> _Exercise details_:
Go through the material that comes after this and count the lines containing "options"; report only the count.

> _Available records_:
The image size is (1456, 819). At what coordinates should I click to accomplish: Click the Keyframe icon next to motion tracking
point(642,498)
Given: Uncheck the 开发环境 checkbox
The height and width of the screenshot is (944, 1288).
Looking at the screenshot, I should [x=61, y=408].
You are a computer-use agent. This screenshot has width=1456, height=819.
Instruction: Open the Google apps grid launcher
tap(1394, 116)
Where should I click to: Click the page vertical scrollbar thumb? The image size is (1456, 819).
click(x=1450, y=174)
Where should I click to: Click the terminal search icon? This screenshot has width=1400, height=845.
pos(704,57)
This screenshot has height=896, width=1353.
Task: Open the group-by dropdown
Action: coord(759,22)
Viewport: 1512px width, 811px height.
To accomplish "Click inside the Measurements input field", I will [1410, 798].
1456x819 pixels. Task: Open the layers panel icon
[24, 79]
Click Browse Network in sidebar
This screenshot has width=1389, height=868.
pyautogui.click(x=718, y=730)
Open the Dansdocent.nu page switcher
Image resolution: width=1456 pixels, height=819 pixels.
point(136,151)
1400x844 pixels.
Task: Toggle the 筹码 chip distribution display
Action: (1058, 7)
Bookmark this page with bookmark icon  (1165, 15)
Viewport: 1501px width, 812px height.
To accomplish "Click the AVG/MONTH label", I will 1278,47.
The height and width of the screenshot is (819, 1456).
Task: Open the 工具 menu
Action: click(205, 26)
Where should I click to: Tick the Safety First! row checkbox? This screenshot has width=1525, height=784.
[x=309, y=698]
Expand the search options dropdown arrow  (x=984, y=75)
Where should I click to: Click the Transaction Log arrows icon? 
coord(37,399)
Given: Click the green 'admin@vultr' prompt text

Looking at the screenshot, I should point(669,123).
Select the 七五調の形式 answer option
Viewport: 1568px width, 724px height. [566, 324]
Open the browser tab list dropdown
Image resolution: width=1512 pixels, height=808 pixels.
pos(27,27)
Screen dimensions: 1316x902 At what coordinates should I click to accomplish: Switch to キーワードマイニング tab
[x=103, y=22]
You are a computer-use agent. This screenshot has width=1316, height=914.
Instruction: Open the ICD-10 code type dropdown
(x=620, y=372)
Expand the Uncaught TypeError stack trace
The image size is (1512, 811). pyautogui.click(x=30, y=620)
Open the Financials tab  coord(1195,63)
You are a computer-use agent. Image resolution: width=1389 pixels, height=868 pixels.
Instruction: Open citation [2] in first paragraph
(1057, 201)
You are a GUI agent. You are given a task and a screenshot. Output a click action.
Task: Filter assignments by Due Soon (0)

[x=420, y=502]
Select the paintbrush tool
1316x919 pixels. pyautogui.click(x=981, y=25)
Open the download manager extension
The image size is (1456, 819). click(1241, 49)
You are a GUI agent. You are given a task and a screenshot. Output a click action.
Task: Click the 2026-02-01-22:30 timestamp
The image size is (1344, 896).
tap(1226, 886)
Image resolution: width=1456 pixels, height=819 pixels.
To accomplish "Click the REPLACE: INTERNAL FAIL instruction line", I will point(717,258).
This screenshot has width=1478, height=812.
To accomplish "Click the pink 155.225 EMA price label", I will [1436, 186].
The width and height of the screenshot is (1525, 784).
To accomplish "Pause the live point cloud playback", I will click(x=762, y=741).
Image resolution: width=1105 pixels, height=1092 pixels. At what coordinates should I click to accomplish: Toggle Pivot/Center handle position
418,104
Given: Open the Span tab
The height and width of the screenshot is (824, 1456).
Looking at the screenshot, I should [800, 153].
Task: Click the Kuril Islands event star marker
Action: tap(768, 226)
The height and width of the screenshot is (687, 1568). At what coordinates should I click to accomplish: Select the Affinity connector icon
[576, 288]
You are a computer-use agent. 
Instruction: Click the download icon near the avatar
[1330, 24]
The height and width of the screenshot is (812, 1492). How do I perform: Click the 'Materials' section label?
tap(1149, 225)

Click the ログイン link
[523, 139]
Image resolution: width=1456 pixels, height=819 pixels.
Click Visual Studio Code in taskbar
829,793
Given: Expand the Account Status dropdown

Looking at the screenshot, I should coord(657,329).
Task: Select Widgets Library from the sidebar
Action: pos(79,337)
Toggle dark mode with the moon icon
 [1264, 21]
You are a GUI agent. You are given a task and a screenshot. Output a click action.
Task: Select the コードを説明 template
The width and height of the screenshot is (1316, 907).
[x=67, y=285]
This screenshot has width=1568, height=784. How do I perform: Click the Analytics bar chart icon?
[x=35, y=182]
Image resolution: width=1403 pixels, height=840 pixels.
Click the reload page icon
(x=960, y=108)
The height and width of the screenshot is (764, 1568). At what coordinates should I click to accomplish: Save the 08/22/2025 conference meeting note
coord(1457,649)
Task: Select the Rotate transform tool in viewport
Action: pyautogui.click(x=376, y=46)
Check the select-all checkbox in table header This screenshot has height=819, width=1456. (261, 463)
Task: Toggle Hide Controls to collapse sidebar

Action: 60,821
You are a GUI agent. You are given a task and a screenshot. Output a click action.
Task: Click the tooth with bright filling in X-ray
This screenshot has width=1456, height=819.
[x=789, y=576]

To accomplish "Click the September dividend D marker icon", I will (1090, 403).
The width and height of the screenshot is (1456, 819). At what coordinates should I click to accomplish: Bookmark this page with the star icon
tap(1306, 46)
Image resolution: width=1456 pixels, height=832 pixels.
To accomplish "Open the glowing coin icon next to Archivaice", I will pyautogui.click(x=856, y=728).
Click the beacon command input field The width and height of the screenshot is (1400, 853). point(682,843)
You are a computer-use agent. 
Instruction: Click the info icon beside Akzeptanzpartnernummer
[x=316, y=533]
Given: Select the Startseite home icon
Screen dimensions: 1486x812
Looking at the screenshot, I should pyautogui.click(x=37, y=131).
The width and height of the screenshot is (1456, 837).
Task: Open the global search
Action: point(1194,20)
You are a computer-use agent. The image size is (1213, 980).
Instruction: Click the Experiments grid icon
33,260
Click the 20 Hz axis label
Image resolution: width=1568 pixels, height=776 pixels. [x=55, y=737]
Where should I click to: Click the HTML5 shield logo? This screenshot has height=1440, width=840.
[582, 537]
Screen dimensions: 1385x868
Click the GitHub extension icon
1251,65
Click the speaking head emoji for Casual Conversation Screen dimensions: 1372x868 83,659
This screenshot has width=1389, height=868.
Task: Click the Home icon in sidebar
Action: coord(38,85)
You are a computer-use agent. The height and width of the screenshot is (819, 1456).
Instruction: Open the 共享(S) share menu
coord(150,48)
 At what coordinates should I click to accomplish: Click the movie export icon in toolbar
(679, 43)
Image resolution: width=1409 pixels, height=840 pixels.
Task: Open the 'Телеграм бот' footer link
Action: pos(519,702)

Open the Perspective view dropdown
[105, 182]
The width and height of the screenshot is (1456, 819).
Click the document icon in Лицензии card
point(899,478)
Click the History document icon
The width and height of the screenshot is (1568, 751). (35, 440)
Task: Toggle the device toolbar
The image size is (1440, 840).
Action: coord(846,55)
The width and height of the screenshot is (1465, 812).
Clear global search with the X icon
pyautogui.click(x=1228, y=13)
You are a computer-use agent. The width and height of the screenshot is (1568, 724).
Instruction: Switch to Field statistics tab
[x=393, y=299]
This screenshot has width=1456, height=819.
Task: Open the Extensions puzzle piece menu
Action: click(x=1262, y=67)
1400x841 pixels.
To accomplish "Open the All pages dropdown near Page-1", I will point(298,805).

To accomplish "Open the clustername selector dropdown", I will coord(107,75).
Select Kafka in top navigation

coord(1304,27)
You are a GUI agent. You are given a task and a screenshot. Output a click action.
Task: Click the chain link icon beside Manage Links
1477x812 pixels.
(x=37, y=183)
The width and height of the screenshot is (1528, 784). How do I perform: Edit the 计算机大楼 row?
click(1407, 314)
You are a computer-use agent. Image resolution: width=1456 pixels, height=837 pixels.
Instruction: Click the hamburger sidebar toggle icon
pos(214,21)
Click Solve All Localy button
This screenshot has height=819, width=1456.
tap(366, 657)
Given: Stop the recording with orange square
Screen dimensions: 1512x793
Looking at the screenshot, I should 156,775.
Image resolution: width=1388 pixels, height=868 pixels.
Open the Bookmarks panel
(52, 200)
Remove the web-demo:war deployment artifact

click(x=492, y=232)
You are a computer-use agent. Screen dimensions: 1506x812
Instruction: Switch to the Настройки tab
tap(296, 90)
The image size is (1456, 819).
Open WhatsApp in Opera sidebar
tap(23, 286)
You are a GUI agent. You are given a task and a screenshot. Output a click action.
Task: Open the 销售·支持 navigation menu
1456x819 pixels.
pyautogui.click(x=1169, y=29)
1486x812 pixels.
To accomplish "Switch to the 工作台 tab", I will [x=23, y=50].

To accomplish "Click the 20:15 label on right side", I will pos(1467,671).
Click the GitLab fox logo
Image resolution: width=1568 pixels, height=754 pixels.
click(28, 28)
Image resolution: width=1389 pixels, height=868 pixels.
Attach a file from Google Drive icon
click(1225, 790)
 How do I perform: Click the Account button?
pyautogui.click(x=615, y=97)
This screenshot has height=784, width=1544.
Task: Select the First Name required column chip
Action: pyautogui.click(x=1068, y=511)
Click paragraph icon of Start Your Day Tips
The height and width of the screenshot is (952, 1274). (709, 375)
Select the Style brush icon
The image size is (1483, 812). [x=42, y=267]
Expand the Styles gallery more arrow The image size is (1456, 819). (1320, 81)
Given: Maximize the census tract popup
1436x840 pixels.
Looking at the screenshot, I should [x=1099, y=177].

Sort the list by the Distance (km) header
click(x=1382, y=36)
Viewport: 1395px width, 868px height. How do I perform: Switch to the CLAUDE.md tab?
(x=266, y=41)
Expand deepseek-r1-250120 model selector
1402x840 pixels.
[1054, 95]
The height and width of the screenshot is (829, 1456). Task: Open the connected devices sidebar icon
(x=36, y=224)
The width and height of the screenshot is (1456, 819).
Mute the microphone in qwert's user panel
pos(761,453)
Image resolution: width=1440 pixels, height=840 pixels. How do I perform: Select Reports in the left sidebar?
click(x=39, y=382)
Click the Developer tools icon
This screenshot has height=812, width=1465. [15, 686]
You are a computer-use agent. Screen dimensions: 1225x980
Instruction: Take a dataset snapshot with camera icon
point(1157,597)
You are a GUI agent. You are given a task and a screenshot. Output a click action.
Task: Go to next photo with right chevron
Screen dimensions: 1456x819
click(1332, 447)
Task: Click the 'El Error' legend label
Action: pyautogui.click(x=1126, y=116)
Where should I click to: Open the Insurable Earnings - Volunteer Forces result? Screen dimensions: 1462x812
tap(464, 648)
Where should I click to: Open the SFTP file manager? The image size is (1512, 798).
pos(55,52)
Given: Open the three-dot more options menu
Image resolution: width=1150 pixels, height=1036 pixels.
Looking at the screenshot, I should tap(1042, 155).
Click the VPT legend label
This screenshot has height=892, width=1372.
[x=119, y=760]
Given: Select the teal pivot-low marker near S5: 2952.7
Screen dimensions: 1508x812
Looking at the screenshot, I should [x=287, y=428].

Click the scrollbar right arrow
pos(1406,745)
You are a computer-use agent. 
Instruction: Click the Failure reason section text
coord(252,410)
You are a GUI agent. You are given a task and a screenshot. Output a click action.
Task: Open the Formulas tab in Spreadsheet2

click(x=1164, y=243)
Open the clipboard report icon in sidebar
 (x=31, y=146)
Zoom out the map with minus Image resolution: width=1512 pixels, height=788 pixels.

> _Reply to the exercise_:
2